En 1979, el primer Open Championship estaba en sus manos. Ya había avisado tres años antes siendo aún un desconocido. Había puesto en aprietos al arisco Johnny Miller en un campo del noreste de Inglaterra. Había obligado al norteamericano, una de las figuras del golf mundial en ese momento, a hacer 66 golpes e igualar el record del campo para poder llevarse un Grande. O mejor, dicho, para poder llevarse El Grande. Aquella tarde de verano, el mundo descubrió a una estrella. Una estrella cercana, que apenas podía hablar en inglés en la entrega de premios, una estrella que jugaba de una forma nunca antes vista. Una estrella que estaba destinada, tarde o temprano, a marcar una época en Europa.

Y en esa madrugada de mayo 2011, yo, lo entendí todo.

Pero volvamos a Royal Lytham en 1979. Retales en forma de imágenes como la de Hale Irwin y su pañuelo blanco, o aquella mirada de cazador y su determinación para ganar reflejada en la cara. Y finalmente, un golpe que lo explica todo y que ha pasado a formar parte de la Historia del Open y por ende, de la Historia del Golf.
 
Esto era sólo el comienzo y yo, 32 años después, lo entendí todo.

A partir de entonces, cuatro Majors más. El primer ganador europeo en Augusta un año después, destrozando el torneo desde el principio y alcanzando una ventaja de diez golpes sobre el segundo a falta de nueve hoyos. En 1983, otra chaqueta verde a su armario. La frase de Tom Kite, subcampeón en esa edición, es un buen epílogo para aquella semana de golf en Georgia: ‘cuando está en racha, parece que conduce un Ferrari y nosotros vamos en Chevrolets’

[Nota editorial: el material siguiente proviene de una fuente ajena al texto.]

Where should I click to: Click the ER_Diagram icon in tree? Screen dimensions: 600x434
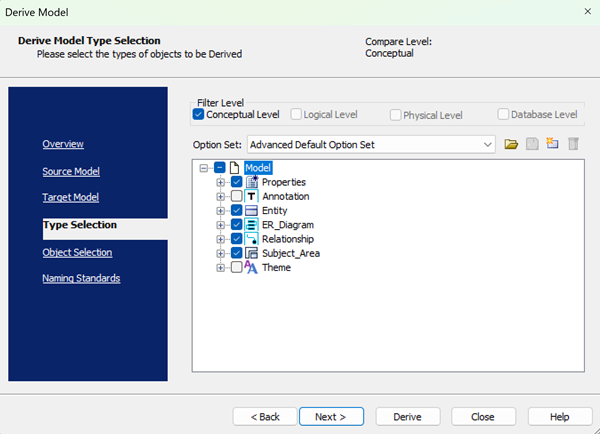click(x=252, y=225)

Y a mi, me seguía cuadrando todo.

En 1984 en Escocia, en St. Andrews, posiblemente llegó al culmen de su carrera. Número uno del golf mundial sin discusión y diez segundos de nuevo para la Historia; la metí, la metí.

 
Ahora sí que lo veía claro.

Faltaba un nuevo Open, esta vez en 1988 de nuevo en Royal Lytham. Con una última vuelta antológica frente a Nick Faldo y Nick Price. El inglés se vino abajo en un par cinco donde el de Zimbawe y ÉL hicieron eagle, mientras que le inglés se tuvo que conformar con par a pesar de estar de dos en el collarín de green. La batalla de birdies, putts embocados desde cuatro metros y golpes a green entre el emergente Price y ÉL está considerada por muchos como la mejor vuelta de golf de un último día en la historia del Open. Él ganó, una vez más, pero era más el cómo ganaba que el qué ganaba o a quién ganaba.

Faltaban los momentos Ryder. No sólo en el campo con Olazábal como pareja, sino en el vestuario. Como la arenga a sus compañeros en el 83 después de haber perdido por un punto. No sólo en los individuales del domingo, sino en las oficinas, siendo el impulsor de un torneo perdido hasta convertirlo en uno de los mayores eventos deportivos del planeta. No sólo como Capitán en Valderrama allá por 1997, sino como catalizador del espíritu europeo fuera del campo, como líder natural a quién se seguía sin discusión.

Tantos años después todo encajaba.

Son casi la 1AM y yo acabo de leer una nueva noticia sobre él, quizás fue en Twitter, quizás fue en algún periódoco, no recuerdo dónde pero sí lo que decía; Severiano Ballesteros está en muerte en cerebral. Y me di cuenta que en ese momento, lo único que le funciona, lo único que le mantenía con vida era su corazón. ¡Cómo no! me dije. El corazón era lo que siempre le había llevado a la victoria. Era lo que le había hecho luchar y un luchador como él, si algo iba a proteger hasta el final, si a algo no iba a renunciar hasta que no perdiera su último gramo de fuerza era a su corazón.

Ese corazón que le hizo conseguir un birdie desde el parking en 16 de Royal Lytham. Ese corazón que le llevó a ser el primer europeo en ganar en Augusta. Ese corazón que fue el que metió el putt del 18 en St. Andrews cuando parecía que no iba a entrar. Ese corazón que fue capaz de unir a un continente para conseguir algo impensable, ganar a un equipo formado por los mejores jugadores de EEUU un torneo de tres días.

Todo me cuadraba, todo me encajaba, todo se veía claro. 32 años después, Seve nos daba a todos su última lección. Y para ello utilizaba lo mismo que siempre había utilizado para asombrar al mundo; su corazón.